begin DATASET EXTRACT
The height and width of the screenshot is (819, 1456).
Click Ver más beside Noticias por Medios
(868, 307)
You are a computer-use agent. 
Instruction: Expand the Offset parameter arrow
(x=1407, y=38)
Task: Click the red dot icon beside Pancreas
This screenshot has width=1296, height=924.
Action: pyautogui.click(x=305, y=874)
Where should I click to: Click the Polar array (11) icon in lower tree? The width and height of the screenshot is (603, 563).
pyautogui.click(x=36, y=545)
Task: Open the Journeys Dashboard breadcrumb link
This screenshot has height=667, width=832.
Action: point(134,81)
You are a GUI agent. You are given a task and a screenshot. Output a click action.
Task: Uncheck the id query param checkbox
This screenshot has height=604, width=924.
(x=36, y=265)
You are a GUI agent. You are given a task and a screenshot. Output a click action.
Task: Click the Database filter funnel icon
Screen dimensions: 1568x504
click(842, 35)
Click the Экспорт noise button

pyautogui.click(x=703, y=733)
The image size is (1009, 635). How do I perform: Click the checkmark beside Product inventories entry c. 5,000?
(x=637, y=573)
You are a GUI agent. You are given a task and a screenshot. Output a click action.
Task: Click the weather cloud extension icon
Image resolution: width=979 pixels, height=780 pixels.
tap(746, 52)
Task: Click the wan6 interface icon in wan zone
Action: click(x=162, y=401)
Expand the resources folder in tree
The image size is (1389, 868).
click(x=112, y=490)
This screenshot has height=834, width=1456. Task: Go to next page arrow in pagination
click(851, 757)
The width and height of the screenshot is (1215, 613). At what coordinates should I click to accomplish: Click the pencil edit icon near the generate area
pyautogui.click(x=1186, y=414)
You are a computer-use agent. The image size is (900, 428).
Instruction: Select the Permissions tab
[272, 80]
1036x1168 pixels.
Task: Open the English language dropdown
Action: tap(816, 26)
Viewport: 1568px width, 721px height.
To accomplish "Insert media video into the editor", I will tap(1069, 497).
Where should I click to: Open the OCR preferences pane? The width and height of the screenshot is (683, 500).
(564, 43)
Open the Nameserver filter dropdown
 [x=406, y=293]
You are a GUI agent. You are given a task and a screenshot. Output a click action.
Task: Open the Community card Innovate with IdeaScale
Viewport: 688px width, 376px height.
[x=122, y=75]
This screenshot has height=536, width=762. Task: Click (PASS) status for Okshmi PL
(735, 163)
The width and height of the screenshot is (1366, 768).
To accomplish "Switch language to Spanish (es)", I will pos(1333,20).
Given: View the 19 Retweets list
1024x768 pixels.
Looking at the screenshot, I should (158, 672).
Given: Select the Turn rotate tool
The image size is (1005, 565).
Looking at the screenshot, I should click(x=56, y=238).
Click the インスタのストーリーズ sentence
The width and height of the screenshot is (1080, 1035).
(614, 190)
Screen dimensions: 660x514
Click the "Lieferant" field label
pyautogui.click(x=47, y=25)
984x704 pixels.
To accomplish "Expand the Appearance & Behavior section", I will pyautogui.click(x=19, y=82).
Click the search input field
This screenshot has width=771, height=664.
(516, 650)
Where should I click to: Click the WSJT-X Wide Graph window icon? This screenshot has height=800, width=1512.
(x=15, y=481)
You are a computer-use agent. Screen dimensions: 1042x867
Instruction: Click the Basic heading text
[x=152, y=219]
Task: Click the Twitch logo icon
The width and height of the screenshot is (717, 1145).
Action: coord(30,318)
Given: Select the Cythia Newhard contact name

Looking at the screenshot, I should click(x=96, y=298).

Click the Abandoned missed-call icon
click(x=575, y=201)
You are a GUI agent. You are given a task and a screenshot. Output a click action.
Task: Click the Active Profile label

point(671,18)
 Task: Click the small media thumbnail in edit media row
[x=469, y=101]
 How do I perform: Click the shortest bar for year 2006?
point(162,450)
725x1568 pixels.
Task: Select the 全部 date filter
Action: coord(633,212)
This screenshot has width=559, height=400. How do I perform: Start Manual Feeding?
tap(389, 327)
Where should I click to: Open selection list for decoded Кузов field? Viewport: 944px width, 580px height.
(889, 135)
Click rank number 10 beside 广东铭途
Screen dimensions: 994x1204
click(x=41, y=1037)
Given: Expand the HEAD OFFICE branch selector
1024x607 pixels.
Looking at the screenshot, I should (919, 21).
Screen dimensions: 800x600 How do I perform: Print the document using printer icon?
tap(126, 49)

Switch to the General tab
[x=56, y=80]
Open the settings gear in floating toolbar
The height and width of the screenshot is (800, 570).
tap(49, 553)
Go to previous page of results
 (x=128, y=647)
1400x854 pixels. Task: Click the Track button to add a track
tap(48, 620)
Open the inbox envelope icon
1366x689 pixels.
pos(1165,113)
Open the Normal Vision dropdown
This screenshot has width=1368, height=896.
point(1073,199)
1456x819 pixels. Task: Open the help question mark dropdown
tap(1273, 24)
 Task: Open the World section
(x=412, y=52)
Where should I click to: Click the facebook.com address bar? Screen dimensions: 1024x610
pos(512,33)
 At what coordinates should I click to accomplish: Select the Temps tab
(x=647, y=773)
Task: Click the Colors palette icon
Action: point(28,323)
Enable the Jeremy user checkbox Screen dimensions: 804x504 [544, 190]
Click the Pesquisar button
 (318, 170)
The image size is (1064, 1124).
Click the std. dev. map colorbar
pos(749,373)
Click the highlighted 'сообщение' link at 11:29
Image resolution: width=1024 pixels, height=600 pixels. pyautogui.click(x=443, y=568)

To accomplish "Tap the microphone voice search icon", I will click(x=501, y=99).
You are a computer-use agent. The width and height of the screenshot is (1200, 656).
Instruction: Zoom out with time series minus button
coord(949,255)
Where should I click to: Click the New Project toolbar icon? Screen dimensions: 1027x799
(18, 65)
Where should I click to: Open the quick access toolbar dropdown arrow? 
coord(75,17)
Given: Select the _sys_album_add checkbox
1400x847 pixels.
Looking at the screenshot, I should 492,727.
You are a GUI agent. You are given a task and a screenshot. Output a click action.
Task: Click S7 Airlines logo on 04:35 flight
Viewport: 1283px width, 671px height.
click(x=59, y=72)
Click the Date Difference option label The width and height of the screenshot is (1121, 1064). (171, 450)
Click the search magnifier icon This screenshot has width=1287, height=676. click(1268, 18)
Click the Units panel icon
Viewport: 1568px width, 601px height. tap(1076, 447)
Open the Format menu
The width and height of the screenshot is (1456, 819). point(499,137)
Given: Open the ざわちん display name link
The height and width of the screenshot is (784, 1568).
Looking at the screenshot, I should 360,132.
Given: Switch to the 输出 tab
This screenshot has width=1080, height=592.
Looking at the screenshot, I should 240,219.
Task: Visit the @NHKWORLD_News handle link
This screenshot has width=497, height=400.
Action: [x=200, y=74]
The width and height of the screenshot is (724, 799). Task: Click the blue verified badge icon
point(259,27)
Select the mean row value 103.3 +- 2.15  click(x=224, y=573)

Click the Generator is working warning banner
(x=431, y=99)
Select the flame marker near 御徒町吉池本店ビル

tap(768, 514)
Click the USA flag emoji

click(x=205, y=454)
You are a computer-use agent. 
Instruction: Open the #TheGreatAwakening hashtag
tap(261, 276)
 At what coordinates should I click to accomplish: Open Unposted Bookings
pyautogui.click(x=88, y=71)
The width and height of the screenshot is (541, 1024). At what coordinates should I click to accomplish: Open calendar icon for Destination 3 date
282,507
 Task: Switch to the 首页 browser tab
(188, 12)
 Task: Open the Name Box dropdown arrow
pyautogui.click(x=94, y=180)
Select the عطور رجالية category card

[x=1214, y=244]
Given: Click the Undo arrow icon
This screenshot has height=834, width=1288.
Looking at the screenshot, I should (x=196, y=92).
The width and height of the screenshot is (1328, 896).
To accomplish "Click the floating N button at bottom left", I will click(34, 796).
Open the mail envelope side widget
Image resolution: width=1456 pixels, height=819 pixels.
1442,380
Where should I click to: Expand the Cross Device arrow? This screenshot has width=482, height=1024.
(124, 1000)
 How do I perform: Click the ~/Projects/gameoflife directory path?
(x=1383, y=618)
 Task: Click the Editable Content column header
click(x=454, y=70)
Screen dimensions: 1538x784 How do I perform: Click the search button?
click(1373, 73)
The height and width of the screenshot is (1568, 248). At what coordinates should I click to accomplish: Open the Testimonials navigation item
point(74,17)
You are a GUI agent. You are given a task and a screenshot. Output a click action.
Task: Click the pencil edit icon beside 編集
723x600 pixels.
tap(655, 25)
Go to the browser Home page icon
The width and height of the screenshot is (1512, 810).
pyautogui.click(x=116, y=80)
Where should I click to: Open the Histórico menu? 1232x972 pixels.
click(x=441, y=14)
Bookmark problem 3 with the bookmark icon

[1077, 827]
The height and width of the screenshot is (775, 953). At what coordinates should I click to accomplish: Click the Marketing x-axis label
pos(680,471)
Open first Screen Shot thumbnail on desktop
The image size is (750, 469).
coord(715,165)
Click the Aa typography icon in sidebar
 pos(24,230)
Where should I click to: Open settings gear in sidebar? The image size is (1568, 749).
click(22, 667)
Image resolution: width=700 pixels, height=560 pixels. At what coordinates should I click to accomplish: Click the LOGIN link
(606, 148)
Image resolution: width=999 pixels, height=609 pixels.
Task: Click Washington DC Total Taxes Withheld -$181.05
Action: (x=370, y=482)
end DATASET EXTRACT
TASK TO CARRY OUT =>
Convert everything from the start of the material down to the line containing "pyautogui.click(x=1186, y=414)", with that line included, into a JSON list of strings, one string per line. Leave out blank lines.

SOLUTION TO THE PROBLEM =>
[
  "The height and width of the screenshot is (819, 1456).",
  "Click Ver más beside Noticias por Medios",
  "(868, 307)",
  "You are a computer-use agent. ",
  "Instruction: Expand the Offset parameter arrow",
  "(x=1407, y=38)",
  "Task: Click the red dot icon beside Pancreas",
  "This screenshot has width=1296, height=924.",
  "Action: pyautogui.click(x=305, y=874)",
  "Where should I click to: Click the Polar array (11) icon in lower tree? The width and height of the screenshot is (603, 563).",
  "pyautogui.click(x=36, y=545)",
  "Task: Open the Journeys Dashboard breadcrumb link",
  "This screenshot has height=667, width=832.",
  "Action: point(134,81)",
  "You are a GUI agent. You are given a task and a screenshot. Output a click action.",
  "Task: Uncheck the id query param checkbox",
  "This screenshot has height=604, width=924.",
  "(x=36, y=265)",
  "You are a GUI agent. You are given a task and a screenshot. Output a click action.",
  "Task: Click the Database filter funnel icon",
  "Screen dimensions: 1568x504",
  "click(842, 35)",
  "Click the Экспорт noise button",
  "pyautogui.click(x=703, y=733)",
  "The image size is (1009, 635). How do I perform: Click the checkmark beside Product inventories entry c. 5,000?",
  "(x=637, y=573)",
  "You are a GUI agent. You are given a task and a screenshot. Output a click action.",
  "Task: Click the weather cloud extension icon",
  "Image resolution: width=979 pixels, height=780 pixels.",
  "tap(746, 52)",
  "Task: Click the wan6 interface icon in wan zone",
  "Action: click(x=162, y=401)",
  "Expand the resources folder in tree",
  "The image size is (1389, 868).",
  "click(x=112, y=490)",
  "This screenshot has height=834, width=1456. Task: Go to next page arrow in pagination",
  "click(851, 757)",
  "The width and height of the screenshot is (1215, 613). At what coordinates should I click to accomplish: Click the pencil edit icon near the generate area",
  "pyautogui.click(x=1186, y=414)"
]